Tender roast chicken is an elegant dish that's easy to make. We love the tang of orange and lemon slices and the subtle heat from mustard. —Debra Keil, Owasso, Oklahoma
Featured In: 35 Easter Dinners That Aren’t a Big Hunk of Ham
- 3 tablespoons mustard seed
- 1/4 cup olive oil
- 1 tablespoon minced fresh chervil or 1 teaspoon dried chervil
- 1 tablespoon champagne vinegar
- 1 tablespoon Worcestershire sauce
- 1/2 teaspoon pepper
- 1 broiler/fryer chicken (3 to 4 pounds)
- 2 orange slices
- 2 lemon slices
- 2 onion slices
- 3 sprigs fresh parsley, stems removed
- In a spice grinder or with a mortar and pestle, grind mustard seed to a powder; transfer to a small bowl. Stir in oil, chervil, vinegar, Worcestershire sauce and pepper. Rub over outside and inside of chicken; place on a large plate. Refrigerate, covered, overnight.

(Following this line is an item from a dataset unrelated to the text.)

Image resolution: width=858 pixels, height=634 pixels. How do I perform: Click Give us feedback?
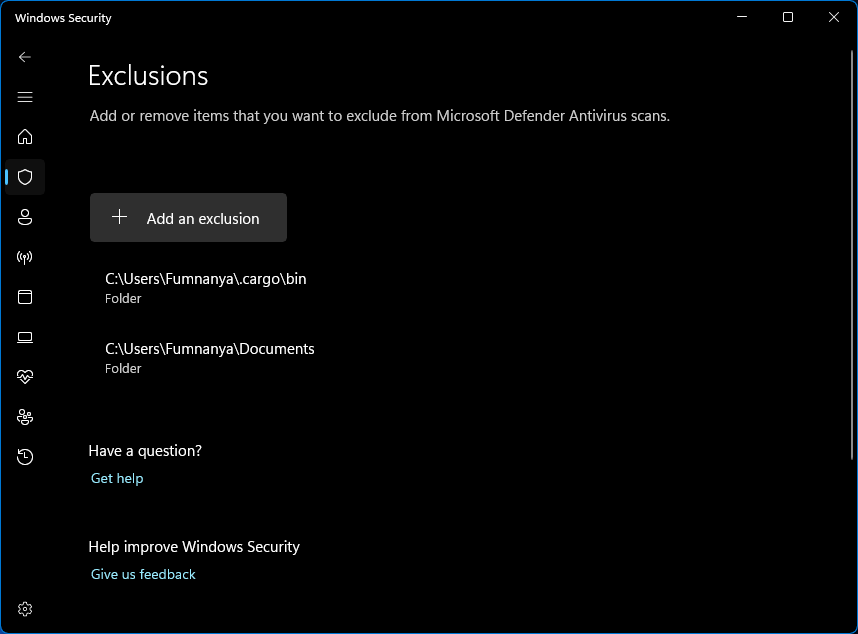143,574
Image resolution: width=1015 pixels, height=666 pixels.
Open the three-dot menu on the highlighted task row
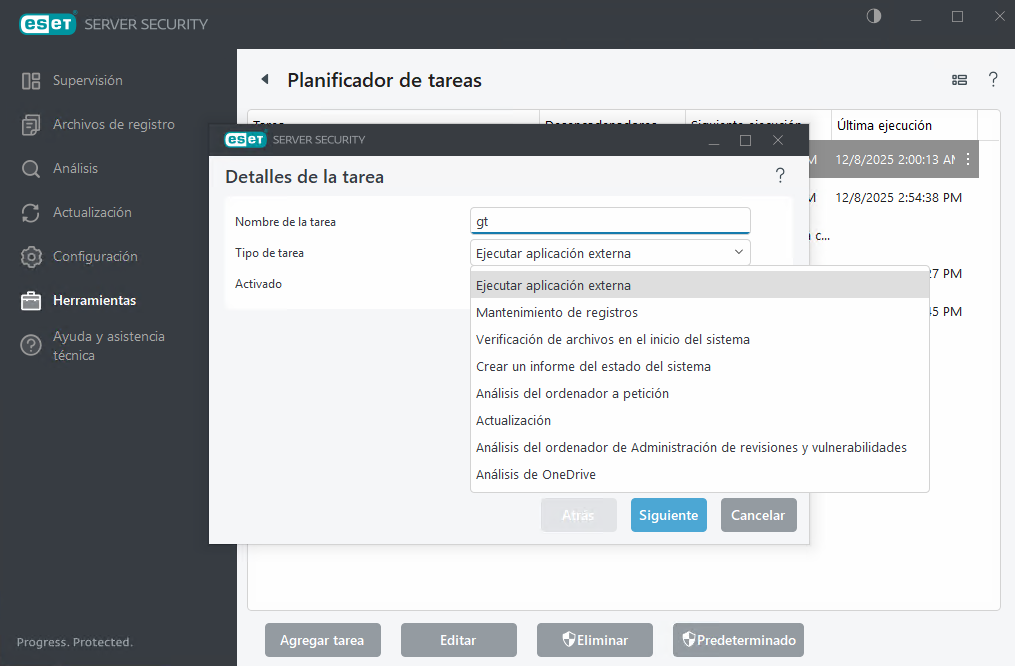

- Preheat oven to 350°. Place chicken in a shallow roasting pan, breast side up. Loosely stuff chicken with orange, lemon, onion and parsley. Tuck wings under chicken; tie drumsticks together.
- Roast 1-1/4 to 1-3/4 hours or until a thermometer inserted in thickest part of thigh reads 170°-175°. (Cover loosely with foil if chicken browns too quickly.) Remove chicken from oven; tent with foil. Let stand 15 minutes before carving. Yield: 4 servings.
Originally published as Citrus-Mustard Roasted Chicken in Taste of Home's Holiday & Celebrations Cookbook Annual 2015, p49
Full-Bodied White Wine
Enjoy this recipe with a full-bodied white wine such as Chardonnay or Viognier.